Quantum measurement and orientation tracking of fluorescent nanodiamonds inside living cells

Fluorescent particles are routinely used to probe biological processes1. The quantum properties of single spins within fluorescent particles have been explored in the field of nanoscale magnetometry2,3,4,5,6,7,8, but not yet in biological environments. Here, we demonstrate optically detected magnetic resonance of individual fluorescent nanodiamond nitrogen-vacancy centres inside living human HeLa cells, and measure their location, orientation, spin levels and spin coherence times with nanoscale precision. Quantum coherence was measured through Rabi and spin-echo sequences over long (>10 h) periods, and orientation was tracked with effective 1° angular precision over acquisition times of 89 ms.
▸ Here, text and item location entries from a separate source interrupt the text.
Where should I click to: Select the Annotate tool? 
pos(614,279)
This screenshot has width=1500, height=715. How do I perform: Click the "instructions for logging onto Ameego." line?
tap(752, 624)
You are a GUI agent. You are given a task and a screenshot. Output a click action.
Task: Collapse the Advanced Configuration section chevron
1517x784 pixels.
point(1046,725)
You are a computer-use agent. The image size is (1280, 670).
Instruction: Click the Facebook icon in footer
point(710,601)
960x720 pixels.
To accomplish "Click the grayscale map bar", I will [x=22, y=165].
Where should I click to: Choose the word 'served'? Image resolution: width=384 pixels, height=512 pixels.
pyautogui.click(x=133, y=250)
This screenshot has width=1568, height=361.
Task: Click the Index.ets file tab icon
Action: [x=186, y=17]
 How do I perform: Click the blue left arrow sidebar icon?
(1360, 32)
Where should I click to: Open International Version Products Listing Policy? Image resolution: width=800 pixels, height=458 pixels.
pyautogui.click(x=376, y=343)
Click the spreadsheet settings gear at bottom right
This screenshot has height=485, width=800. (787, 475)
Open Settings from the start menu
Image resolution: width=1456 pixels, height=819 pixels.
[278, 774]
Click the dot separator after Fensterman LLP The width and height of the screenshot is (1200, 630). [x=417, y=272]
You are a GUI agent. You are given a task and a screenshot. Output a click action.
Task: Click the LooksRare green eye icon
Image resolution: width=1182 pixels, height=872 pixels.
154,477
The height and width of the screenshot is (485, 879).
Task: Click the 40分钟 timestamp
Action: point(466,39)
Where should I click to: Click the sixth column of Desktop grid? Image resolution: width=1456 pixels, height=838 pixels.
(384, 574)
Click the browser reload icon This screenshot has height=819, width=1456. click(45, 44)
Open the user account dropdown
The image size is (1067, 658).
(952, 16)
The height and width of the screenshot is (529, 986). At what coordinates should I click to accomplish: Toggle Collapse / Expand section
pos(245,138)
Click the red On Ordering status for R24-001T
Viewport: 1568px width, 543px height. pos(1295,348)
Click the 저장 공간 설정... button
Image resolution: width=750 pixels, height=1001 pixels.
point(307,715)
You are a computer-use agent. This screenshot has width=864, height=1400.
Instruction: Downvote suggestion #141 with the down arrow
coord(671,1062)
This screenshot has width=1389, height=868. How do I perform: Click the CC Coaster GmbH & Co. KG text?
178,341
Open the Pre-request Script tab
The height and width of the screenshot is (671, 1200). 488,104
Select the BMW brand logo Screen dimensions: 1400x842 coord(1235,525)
The quantum spin levels served as fingerprints, allowing individual centres with identical fluorescence to be identified and tracked simultaneously. Furthermore, monitoring decoherence rates in response to changes in the local environment may provide new information about intracellular processes. The experiments reported here demonstrate the viability of controlled single spin probes for nanomagnetometry in biological systems, opening up a host of new possibilities for quantum-based imaging in the life sciences. The orientation, spin coherence times and spin energy levels of individual nanodiamond nitrogen-vacancy centres have been measured inside living human cells with nanoscale precision.